How data insights helped Network Rail improve the South-East route

As Network Rail further aims to improve its performance and customer service offering, another area it has sought help from the consulting sector for is its South-East route. The network of railways connects London with the southern parts of the country, as well as with Europe, making it the busiest in the country, with more than 500 million passenger journeys per year. This crucial expanse of rail was plagued with small minute delays, which were impacting millions of passengers every day, while reducing the efficiency and capacity of the overall network – something Amey Consulting was selected to help solve.

Amey Consulting soon determined that with the sub-threshold delays to services only lasting for 1 or 2 minutes, most were not the subject of detailed root cause analysis, and this made their corrections almost impossible – with dire consequences. Without addressing these delays, passenger satisfaction would fall, while the capacity and efficiency of the network would be reduced, stinging the income of Network Rail even before a host of delay-related fines would hit the company.

In order to help the client gain a better understanding of where, how, when and what these small delays occur, Amey Consulting looked to demonstrate the value of data-led consulting, with a significant reduction in delays within the first month of rolling out changes to key stations. The consultants embedded themselves in Network Rail’s team, helping them learn the key skills needed to support and apply data-driven solutions.

Agile transport

This involved the deployment of the Quartz tool. The system utilises to-the-second train movement data to present the performance of individual stations across the South-East route. It allows users to effortlessly understand station performance with a high level of detail, and use this information to identify losses caused by small-minute delays. The granular data allows for targeted actions to drive efficiency savings and performance improvements. More importantly, it allows users to understand the impact of small process changes on performance. 

Steve Dyke, an Executive Partner at Amey Consulting, said of the project, “We looked to identify the physical root cause on the infrastructure, building a case for change then managing that project implementation and tracking the benefit/value.  In doing so we are working to define a data performance improvement service to the operational and infrastructure owners.”

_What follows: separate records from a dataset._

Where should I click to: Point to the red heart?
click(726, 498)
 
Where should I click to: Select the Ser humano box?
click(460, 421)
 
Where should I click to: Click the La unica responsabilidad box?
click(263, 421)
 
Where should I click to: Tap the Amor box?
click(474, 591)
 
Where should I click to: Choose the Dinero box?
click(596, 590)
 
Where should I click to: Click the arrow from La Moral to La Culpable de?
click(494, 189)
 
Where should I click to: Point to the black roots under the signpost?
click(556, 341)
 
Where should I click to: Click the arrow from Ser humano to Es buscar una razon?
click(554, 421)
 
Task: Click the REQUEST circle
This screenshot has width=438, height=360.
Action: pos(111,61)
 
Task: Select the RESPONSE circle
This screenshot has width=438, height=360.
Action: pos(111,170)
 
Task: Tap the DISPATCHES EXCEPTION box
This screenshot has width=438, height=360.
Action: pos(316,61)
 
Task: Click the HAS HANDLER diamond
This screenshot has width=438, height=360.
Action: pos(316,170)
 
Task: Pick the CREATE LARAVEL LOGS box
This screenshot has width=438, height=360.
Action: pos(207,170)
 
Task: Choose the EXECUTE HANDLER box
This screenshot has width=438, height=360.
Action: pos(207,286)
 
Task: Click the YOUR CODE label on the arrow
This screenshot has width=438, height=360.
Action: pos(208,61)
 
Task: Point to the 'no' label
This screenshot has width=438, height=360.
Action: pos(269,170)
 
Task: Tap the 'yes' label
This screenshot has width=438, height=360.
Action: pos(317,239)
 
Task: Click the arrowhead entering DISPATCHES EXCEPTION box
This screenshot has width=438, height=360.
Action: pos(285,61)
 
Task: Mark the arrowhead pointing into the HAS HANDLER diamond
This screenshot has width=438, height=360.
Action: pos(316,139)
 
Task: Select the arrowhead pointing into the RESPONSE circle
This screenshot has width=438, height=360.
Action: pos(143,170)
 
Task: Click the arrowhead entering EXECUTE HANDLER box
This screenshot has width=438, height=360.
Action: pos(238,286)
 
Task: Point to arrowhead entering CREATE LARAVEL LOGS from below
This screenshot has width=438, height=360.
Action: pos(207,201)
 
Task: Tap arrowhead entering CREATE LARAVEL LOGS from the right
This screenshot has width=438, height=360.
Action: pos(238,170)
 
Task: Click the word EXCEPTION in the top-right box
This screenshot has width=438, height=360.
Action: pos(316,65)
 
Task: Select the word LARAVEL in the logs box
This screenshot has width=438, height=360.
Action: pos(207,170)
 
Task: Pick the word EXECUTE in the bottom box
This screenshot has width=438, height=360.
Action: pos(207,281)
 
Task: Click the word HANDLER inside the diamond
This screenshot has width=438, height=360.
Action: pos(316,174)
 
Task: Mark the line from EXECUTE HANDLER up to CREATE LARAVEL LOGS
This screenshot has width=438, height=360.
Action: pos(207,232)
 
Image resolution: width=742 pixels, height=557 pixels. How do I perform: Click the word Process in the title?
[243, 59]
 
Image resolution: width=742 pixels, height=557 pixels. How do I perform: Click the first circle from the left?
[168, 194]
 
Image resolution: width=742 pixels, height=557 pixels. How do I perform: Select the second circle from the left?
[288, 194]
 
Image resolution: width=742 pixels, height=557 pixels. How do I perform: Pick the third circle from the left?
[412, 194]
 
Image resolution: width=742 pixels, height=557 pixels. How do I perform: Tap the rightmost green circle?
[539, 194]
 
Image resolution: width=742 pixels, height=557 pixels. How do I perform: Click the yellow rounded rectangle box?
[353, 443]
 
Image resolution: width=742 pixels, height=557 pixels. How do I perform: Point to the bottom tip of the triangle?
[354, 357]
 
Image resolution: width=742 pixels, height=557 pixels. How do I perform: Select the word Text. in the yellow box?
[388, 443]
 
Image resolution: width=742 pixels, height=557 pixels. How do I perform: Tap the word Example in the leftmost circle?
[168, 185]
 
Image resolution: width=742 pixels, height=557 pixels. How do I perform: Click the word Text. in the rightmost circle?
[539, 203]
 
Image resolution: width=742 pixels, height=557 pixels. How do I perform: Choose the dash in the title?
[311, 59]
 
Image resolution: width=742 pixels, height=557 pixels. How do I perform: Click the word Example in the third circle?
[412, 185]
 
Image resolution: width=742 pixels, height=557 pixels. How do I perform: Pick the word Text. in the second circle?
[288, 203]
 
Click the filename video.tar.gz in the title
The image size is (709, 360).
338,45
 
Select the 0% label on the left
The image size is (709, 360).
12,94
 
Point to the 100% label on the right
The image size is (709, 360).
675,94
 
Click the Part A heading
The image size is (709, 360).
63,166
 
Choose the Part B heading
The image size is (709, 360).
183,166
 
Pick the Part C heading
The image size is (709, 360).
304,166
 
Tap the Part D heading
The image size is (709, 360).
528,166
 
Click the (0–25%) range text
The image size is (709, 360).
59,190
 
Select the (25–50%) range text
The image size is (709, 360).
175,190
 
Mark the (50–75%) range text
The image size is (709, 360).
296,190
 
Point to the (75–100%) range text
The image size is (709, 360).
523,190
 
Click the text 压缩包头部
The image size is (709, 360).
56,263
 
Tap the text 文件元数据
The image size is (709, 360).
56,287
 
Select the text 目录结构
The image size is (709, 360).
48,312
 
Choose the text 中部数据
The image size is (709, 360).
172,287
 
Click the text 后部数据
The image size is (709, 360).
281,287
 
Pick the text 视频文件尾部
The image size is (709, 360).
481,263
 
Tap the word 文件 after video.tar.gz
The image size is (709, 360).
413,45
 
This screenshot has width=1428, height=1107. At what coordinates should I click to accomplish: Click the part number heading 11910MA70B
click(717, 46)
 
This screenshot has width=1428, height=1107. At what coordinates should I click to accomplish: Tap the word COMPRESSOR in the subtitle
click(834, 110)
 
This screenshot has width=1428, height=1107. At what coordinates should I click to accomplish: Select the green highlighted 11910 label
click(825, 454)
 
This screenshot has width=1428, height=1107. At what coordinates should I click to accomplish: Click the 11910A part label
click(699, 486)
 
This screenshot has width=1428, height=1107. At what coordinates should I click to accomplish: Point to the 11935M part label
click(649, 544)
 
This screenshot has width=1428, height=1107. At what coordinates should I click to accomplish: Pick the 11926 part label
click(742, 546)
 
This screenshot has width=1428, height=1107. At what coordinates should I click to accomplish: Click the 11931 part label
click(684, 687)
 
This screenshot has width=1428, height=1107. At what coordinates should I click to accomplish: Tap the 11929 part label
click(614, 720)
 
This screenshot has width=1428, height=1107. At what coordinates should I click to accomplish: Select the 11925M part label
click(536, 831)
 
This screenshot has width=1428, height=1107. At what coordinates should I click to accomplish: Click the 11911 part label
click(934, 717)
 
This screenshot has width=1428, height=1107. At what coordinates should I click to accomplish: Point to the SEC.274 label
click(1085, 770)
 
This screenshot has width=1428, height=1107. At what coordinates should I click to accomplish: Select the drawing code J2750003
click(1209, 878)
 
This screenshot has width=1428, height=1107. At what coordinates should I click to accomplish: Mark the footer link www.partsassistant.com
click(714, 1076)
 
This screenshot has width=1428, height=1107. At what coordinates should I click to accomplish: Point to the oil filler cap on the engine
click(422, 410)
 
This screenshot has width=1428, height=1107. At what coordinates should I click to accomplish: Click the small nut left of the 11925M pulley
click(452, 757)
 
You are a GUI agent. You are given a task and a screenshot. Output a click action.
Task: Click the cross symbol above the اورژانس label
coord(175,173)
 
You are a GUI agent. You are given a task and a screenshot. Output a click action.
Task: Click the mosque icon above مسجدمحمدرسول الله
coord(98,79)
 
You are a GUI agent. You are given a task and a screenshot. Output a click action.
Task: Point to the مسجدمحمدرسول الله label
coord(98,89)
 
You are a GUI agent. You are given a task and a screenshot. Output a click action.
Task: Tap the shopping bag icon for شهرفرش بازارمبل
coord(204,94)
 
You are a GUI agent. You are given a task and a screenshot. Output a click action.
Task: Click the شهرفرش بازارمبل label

Just as important for the project as the technology, however, was teaching the Network Rail team how to leverage it after the consultants were gone. The Amey Consulting team worked to develop an agile working culture within Network Rail’s South-East division, helping staff to be confident in using data to improve the journeys of millions of people per year by attacking the problem from the ground up.

Dyke concluded, “This is less about the tools and about the approach to managing performance.  It meant using by-the-second analysis, data science, and then agile development to visualise and identify areas where improvements can be made.  We then worked with NR to change the way they approached the management of the infrastructure changes.  So rather than pass the information down the value chain, any of which could have been missed, we managed the change end-to-end.”

The project was so successful that Amey Consulting was also among those honoured at the recent MCA Awards. The firm scooped the Performance Improvement in the Public Sector prize for its work with Network Rail, at the 2019 ceremony in London.